A little shock loading is OK, but it's not a good thing to do a lot of. In real life, it's rare that you dump 13 KW on a set all at once.
 

jamawieb

Well-known member
1,413
514
113
Location
Ripley/TN
Hey all, just an update. I finally finished up reassembling the unit last night/this morning and it fired on the first attempt after a good fuel system bleed.

I ended up replacing pistons and rings, rod bearings, 2 pushrods, fuel pump return lines, as well as installing the quad fuse and MOV between terminals 7 and 8 of the voltage regulator. Also in process of replacing all of the nuts with stainless rivnuts for future maintainability.

The FG Wilson style (OEM Lister Petter marked) pistons work great, no abnormal vibrations and EGT's are all within 5-10 degrees of each other. Consider these as an option if you need to replace at 1/4 the cost of the military part numbers.

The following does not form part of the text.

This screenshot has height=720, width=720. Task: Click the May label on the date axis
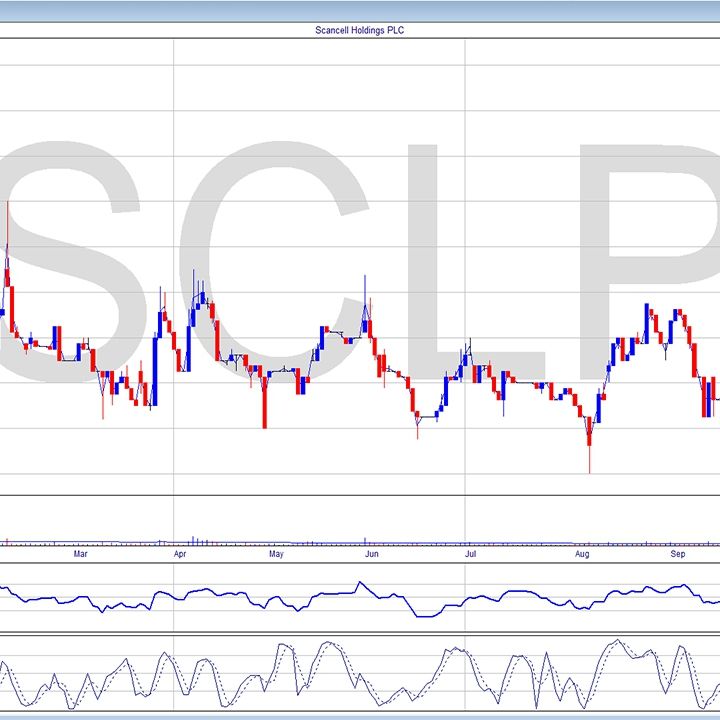coord(276,553)
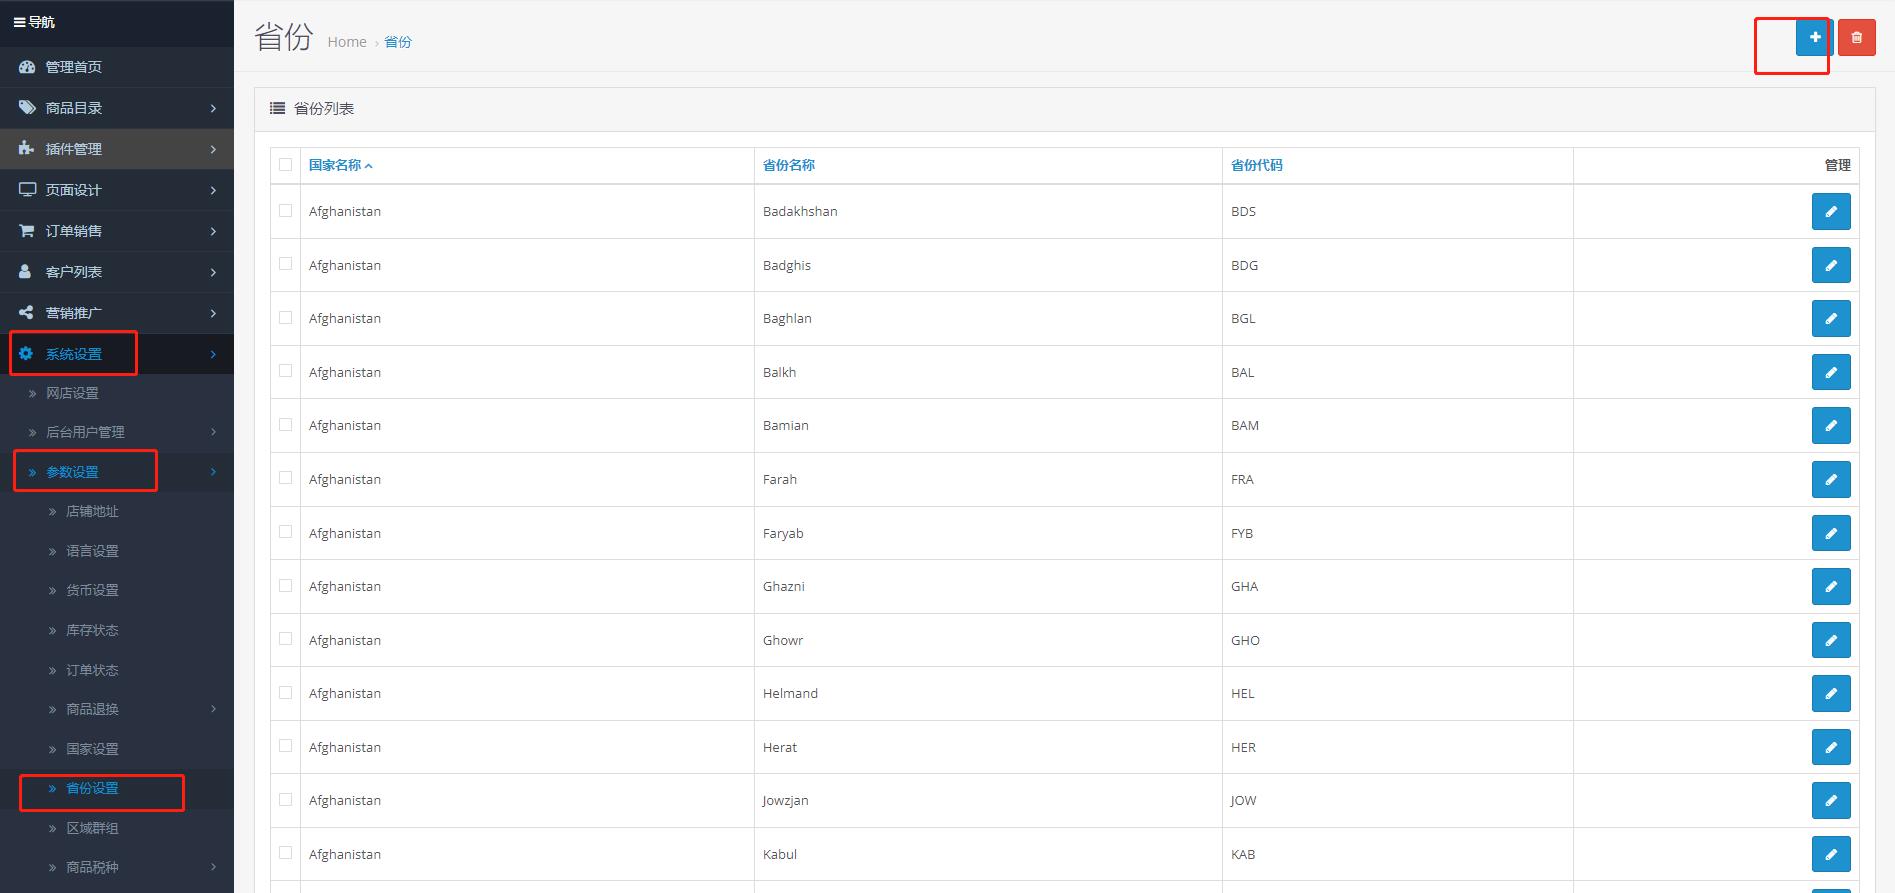Open the 货币设置 menu item

click(92, 590)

I did a progressive break in run for about 3 hours. It can take up to 13k for short ribs, but it's dropping off line (overload fault) after a long periods. Same issues as my 2nd unit that I was talking about in another thread.

I'll tear into S8 tomorrow and rework all of the connections and clean the contacts out with contact cleaner. I'm strongly confident that a good cleaning will resolve the fault as it's a strong runner.

I need to clean up the inside of the unit, is pressure washing okay? There's quite a bit of Afghanistan looking moon dust in the unit.

I'm going to sell the unit to a buddy of mine, so I'm making sure it's going to be right as he's got a newborn due in the next couple of weeks. I had to say it put a big smile on my face to show him the capabilities of these units by showing an instantaneous 13.5kw load and the unit not bogging down and only putting out a puff of smoke.

I can't thank you guys and girls on this forum enough for your help, expertise, and knowledge!
What part number did you use for the pistons?

Like Guy said, power wash everything except the control cubicle and directly into the back of the generator head. If it has a lot of sand buildup, then be ready to wash it twice. I can power wash all the sand away, then start it up and then its back, lol.
 

devilphrog

Member
93
4
6
Location
Melbourne, FL
I ended up finding part number "FG Wilson Piston ASSY STD 941-674 Lister 751-40545" on the big auction site. Still up there with more than 10 available.

The seller (a large generator company out of Miami) has a make offer function and definitely is willing to wheel and deal. The only catch was you need to call them after you make a deal to pay them directly and arrange shipping.

I don't plan on shock loading the unit, it was a one time demonstration, if you will.

Thanks on the cleaning tips, just looking to get the crud cleaned up a bit.